Segment Open

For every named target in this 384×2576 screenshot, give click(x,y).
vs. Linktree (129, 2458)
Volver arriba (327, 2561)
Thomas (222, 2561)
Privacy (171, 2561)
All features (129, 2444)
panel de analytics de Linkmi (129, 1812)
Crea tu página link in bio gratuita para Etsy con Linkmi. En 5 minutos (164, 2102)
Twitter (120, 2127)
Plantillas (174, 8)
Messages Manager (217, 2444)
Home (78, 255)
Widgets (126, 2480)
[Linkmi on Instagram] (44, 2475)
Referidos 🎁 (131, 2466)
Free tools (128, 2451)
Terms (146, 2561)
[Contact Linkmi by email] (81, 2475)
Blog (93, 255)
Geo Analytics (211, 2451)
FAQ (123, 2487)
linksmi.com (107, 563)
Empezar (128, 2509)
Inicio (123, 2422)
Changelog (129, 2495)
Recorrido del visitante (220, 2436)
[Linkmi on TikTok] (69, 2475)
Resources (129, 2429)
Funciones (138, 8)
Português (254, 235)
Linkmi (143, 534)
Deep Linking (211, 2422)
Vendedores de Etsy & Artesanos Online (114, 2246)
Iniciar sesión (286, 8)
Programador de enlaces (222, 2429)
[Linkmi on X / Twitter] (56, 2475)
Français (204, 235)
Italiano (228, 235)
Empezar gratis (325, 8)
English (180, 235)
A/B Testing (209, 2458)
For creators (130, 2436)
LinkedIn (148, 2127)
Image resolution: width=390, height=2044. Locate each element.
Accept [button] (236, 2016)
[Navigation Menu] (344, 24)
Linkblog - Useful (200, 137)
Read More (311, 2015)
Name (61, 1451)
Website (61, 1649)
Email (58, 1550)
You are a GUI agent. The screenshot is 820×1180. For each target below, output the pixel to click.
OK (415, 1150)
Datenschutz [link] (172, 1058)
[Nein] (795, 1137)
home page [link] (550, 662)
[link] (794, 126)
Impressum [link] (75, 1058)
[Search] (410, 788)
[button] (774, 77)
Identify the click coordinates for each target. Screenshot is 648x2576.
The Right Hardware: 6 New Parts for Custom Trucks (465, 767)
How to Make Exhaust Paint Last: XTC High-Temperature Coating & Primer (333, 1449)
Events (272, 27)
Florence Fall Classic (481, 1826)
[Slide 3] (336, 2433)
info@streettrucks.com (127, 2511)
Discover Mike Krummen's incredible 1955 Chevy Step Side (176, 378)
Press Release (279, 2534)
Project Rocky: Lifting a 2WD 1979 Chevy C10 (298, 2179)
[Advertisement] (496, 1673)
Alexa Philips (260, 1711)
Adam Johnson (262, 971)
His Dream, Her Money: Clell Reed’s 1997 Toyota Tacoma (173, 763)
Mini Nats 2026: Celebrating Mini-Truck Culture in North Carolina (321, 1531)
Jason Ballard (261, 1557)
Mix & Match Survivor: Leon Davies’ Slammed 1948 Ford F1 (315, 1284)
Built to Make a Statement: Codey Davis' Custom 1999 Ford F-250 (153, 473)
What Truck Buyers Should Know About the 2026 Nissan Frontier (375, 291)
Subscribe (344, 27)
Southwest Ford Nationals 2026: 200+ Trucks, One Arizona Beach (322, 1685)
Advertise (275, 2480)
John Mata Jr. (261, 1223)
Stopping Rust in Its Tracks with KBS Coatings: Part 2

Segment Closed

* EXERCISE OBJECTIVE *
Look through the material and report how many of its lines hold the string "click", giving the number only.

* TASK RESPONSE *
3